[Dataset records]
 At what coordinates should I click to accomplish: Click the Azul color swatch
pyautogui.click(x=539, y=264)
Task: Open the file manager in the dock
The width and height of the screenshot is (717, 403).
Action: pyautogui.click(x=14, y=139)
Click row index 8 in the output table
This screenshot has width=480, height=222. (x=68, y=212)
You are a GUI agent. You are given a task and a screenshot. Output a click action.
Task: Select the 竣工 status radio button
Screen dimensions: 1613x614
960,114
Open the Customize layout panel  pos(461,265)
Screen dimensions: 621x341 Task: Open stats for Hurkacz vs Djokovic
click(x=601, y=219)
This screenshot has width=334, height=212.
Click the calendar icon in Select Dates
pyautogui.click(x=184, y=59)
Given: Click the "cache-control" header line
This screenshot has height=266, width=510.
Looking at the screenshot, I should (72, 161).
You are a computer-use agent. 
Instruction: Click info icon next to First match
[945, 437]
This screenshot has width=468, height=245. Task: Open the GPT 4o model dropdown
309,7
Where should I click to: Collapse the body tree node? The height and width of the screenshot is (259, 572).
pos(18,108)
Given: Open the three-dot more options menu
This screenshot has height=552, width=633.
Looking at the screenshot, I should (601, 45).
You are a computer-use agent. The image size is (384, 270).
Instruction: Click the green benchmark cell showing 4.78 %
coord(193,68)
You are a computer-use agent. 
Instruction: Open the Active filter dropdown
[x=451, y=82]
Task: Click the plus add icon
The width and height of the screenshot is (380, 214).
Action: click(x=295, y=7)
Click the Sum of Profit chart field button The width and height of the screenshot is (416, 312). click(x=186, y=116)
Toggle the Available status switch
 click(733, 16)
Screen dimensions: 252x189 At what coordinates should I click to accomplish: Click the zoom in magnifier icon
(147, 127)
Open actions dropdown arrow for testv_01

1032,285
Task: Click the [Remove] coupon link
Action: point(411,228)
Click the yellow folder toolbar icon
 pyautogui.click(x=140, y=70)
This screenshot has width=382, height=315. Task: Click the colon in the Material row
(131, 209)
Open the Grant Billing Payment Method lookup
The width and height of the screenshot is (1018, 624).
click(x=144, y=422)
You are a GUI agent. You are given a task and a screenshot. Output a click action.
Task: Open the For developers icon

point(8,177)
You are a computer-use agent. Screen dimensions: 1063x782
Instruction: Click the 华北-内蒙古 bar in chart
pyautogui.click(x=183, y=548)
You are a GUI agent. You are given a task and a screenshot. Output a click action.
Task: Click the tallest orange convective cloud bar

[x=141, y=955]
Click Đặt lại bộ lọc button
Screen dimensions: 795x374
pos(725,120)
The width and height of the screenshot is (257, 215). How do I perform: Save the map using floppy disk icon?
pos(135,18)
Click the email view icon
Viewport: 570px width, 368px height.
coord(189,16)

- WHAT THE EXERCISE ASKS: Every entry above needs to be duplicated exactly.

- ANSWER TO THIS TASK:
 At what coordinates should I click to accomplish: Click the Azul color swatch
pyautogui.click(x=539, y=264)
Task: Open the file manager in the dock
The width and height of the screenshot is (717, 403).
Action: pyautogui.click(x=14, y=139)
Click row index 8 in the output table
This screenshot has width=480, height=222. (x=68, y=212)
You are a GUI agent. You are given a task and a screenshot. Output a click action.
Task: Select the 竣工 status radio button
Screen dimensions: 1613x614
960,114
Open the Customize layout panel  pos(461,265)
Screen dimensions: 621x341 Task: Open stats for Hurkacz vs Djokovic
click(x=601, y=219)
This screenshot has width=334, height=212.
Click the calendar icon in Select Dates
pyautogui.click(x=184, y=59)
Given: Click the "cache-control" header line
This screenshot has height=266, width=510.
Looking at the screenshot, I should (72, 161).
You are a computer-use agent. 
Instruction: Click info icon next to First match
[945, 437]
This screenshot has width=468, height=245. Task: Open the GPT 4o model dropdown
309,7
Where should I click to: Collapse the body tree node? The height and width of the screenshot is (259, 572).
pos(18,108)
Given: Open the three-dot more options menu
This screenshot has height=552, width=633.
Looking at the screenshot, I should (601, 45).
You are a computer-use agent. The image size is (384, 270).
Instruction: Click the green benchmark cell showing 4.78 %
coord(193,68)
You are a computer-use agent. 
Instruction: Open the Active filter dropdown
[x=451, y=82]
Task: Click the plus add icon
The width and height of the screenshot is (380, 214).
Action: click(x=295, y=7)
Click the Sum of Profit chart field button The width and height of the screenshot is (416, 312). click(x=186, y=116)
Toggle the Available status switch
 click(733, 16)
Screen dimensions: 252x189 At what coordinates should I click to accomplish: Click the zoom in magnifier icon
(147, 127)
Open actions dropdown arrow for testv_01

1032,285
Task: Click the [Remove] coupon link
Action: point(411,228)
Click the yellow folder toolbar icon
 pyautogui.click(x=140, y=70)
This screenshot has width=382, height=315. Task: Click the colon in the Material row
(131, 209)
Open the Grant Billing Payment Method lookup
The width and height of the screenshot is (1018, 624).
click(x=144, y=422)
You are a GUI agent. You are given a task and a screenshot. Output a click action.
Task: Open the For developers icon

point(8,177)
You are a computer-use agent. Screen dimensions: 1063x782
Instruction: Click the 华北-内蒙古 bar in chart
pyautogui.click(x=183, y=548)
You are a GUI agent. You are given a task and a screenshot. Output a click action.
Task: Click the tallest orange convective cloud bar

[x=141, y=955]
Click Đặt lại bộ lọc button
Screen dimensions: 795x374
pos(725,120)
The width and height of the screenshot is (257, 215). How do I perform: Save the map using floppy disk icon?
pos(135,18)
Click the email view icon
Viewport: 570px width, 368px height.
coord(189,16)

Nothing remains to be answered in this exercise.